Background

The original literate programming idea was invented by Donald Knuth as part of his TeX development. It was based on the idea that software should be developed with the documentation as literature. He named this approach WEB and he intended that it would allow the programmer to produce programs that are self documenting and thus remain exceptionally easy to change. The price to be paid for this advantage is the learning time for the WEB system and the TeX text processing language. The knowledge required of the latter can remain relatively primitive except when specialised text setting is required for tables etc.

This original WEB system was tied to the Pascal language and provided a "pretty-printing" approach which formatted the actual code in a pleasing manner. This, however, placed an enormous restriction on WEB as it tied it to a specific language. Various other approaches to overcome this were presented, such as CWEB and FWEB, including a version where the pretty-printing process was defined in a system called SpideryWeb. I even used SpideryWeb to produce a suitable system for the HDL language ELLA. It soon became apparent that having a separate WEB system for each language was unsustainable, and also precluded the option of having a single WEB file that contained mixed languages.

The most successful of the attempts to make a universal system is NoWeb which had the power of the original WEB system but removed the pretty-printing allowing the programmer to format (indentation etc) the code. It also enables mixed languages to share the same source file.

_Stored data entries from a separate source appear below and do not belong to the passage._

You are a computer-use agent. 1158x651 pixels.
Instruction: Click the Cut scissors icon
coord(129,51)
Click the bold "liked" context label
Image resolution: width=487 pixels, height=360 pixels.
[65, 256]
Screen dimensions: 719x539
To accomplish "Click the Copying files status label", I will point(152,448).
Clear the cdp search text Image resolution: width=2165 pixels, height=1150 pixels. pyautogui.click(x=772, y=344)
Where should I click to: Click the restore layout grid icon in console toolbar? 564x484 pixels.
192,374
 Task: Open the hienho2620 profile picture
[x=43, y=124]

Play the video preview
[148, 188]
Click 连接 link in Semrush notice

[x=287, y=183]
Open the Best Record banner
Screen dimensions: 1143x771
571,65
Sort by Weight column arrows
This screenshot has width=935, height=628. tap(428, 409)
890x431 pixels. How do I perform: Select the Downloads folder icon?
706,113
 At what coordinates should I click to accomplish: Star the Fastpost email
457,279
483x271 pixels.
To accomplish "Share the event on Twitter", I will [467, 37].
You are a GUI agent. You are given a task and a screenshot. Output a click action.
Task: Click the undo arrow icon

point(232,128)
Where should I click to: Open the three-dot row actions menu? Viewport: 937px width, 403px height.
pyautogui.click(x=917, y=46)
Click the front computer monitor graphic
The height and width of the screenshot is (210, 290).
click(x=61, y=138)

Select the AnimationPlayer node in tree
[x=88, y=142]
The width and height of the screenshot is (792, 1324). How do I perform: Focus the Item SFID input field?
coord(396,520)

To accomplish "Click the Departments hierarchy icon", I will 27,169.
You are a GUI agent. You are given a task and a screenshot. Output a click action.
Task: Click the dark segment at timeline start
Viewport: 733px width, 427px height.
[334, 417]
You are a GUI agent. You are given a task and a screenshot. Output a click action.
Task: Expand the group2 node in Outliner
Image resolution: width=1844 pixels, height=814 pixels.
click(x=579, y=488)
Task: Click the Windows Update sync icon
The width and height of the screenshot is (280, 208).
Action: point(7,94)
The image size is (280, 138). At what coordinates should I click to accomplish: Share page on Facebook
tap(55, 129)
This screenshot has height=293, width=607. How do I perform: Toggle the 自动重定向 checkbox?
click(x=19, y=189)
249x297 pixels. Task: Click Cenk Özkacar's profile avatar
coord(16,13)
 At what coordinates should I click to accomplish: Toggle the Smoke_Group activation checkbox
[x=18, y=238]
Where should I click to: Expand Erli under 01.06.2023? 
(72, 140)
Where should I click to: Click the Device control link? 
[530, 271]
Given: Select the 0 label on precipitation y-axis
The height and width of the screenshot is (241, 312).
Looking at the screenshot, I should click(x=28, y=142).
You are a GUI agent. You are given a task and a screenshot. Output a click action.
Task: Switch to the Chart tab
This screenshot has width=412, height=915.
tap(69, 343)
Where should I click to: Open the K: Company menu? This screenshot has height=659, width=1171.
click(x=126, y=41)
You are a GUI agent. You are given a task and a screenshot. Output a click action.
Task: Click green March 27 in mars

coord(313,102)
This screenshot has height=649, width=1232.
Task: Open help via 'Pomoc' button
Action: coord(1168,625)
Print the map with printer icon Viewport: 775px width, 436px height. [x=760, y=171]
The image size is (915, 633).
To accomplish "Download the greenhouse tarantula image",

One huge advantage of NoWeb is the ability to add user defined filters for specific requirements — for example having an HTML output instead of TeX. On the other hand a major disadvantage of NoWeb (and any other literate programming approach) is its relationship with modern IDEs, such as Apple's Xcode. IDEs rely on working with the code file directly and having an earlier source file to be processed to get that code file does not work. While Xcode will allow an Ant build approach, single stepping and general debugging of the source code is not a happy process since it is impossible to debug (single-step) in the IDE from the original NoWeb code.

A Different Approach

Having spent several hours installing NoWeb onto my OS X system I wondered whether there might be a better way to make the system more universal. One common factor of modern operating systems is the Java language, and by implication the Jakarta Ant™ build system. I use this build system extensively for Unix based programs (such as Paloose which does not use AntWeave since the latter was developed after Paloose). Having said this I have developed several applications in Swift and AppleScript using Xcode exclusively.

The system described here is an implementation of NoWeb using Java and designed to be used as an Ant task available for the build process. The advantage is that only a simple jar needs to be distributed with no source code required for the system to be built on new operating systems: the only requirement is that there should be a Java implementation.